Хадад посмотрел на сидевшего с безучастным лицом Дитера, а потом снова повернулся к Татьяне:
— Разумеется, вы правы, госпожа Ильюшина, но мы вынуждены настаивать на том, чтобы по этому вопросу была достигнута совершенно четкая договоренность.
— Безусловно… Мы хотим совместно с вами предложить репатриацию всем желающим. Им будет предоставлено бесплатное перемещение членов семей и личного имущества. Республика готова компенсировать репатриируемым утраченные капиталовложения и недвижимое имущество, если Земная Федерация поступит таким же образом. Расходы по репатриации и перемещению в равной степени возьмут на себя оба правительства. Вас это устраивает?

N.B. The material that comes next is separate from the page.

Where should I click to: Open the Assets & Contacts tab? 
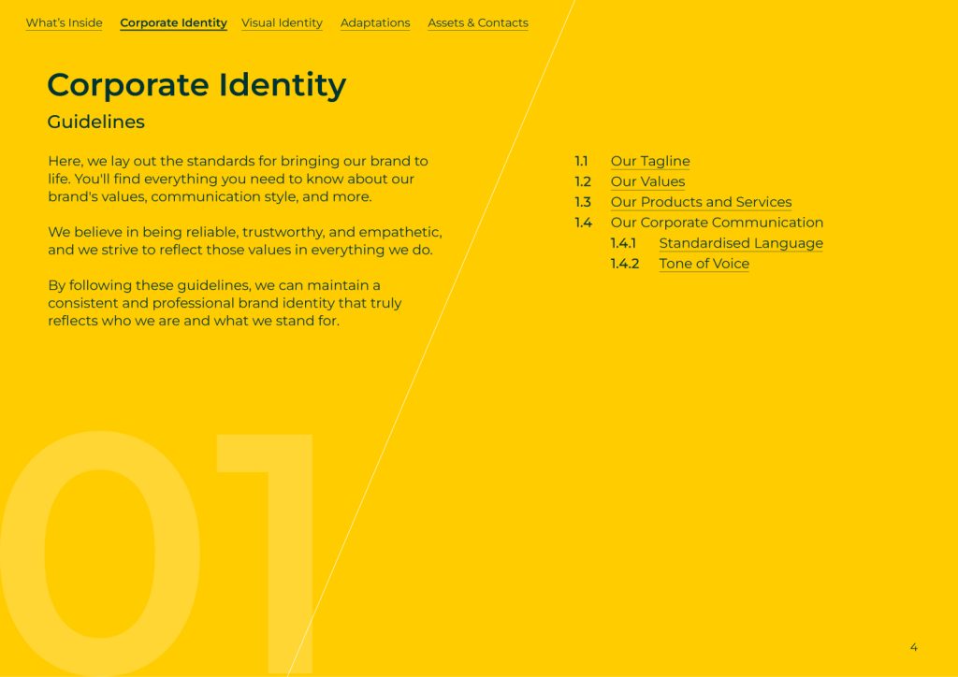tap(477, 23)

— В таком виде мы, безусловно, можем представить ваше предложение на одобрение в Палату Миров. Но остается еще решить вопрос конфискованной собственности и ущерба в результате военных действий.
— Война есть война! — возразила Татьяна. — Если имущество не было застраховано, ущерб, нанесенный военными действиями, к сожалению, не подлежит возмещению. Что же касается конфискованного имущества, — добавила она, одарив Хадада такой зловещей улыбкой, что у того застыла кровь в жилах, — Республика Свободных Землян опять-таки готова пойти вам навстречу. Мы хотим предложить, чтобы наши правительства компенсировали своим гражданам эти убытки.
Сказав это, Татьяна с торжествующим видом откинулась в кресле. Министр финансов в правительстве Дитера издала сдавленный хрип. Ладислав усмехнулся, увидев, как помрачнел Хадад, а Сандерс одарил Татьяну широченной белозубой улыбкой.
— Но вы же… вы же захватили имущества на сумму больше двух триллионов кредитов! — взвыла Аманда Сайдон. — А стоимость имущества, конфискованного Федерацией, составляет меньше трех процентов от этой цифры!
— На самом деле, — сказала Татьяна с милой улыбкой, — стоимость собственности, захваченной Федерацией, составляет около шестидесяти семи миллиардов кредитов, а стоимость собственности, экспроприированной Республикой, определенная для целей налогообложения, — (Дитер поморщился, подумав о том, что собственники-«индустриалы» всегда занижали стоимость своих активов в Дальних Мирах по меньшей мере вдвое, чтобы платить поменьше налогов), — составляет два триллиона триста семьдесят два миллиарда кредитов. Правительство Республики Свободных Землян постановило, что собственность граждан Земной Федерации будет экспроприирована только в том случае, если Земная Федерация будет экспроприировать собственность ее граждан. — Татьяна с очаровательной улыбкой пожала плечами. — Ввиду того что, принимая закон об экспроприации Сайдона-Вальдека, Законодательное собрание Земной Федерации было уже знакомо с этим постановлением, нам пришлось сделать вывод, что Федерация решила пойти путем взаимной экспроприации. Поэтому…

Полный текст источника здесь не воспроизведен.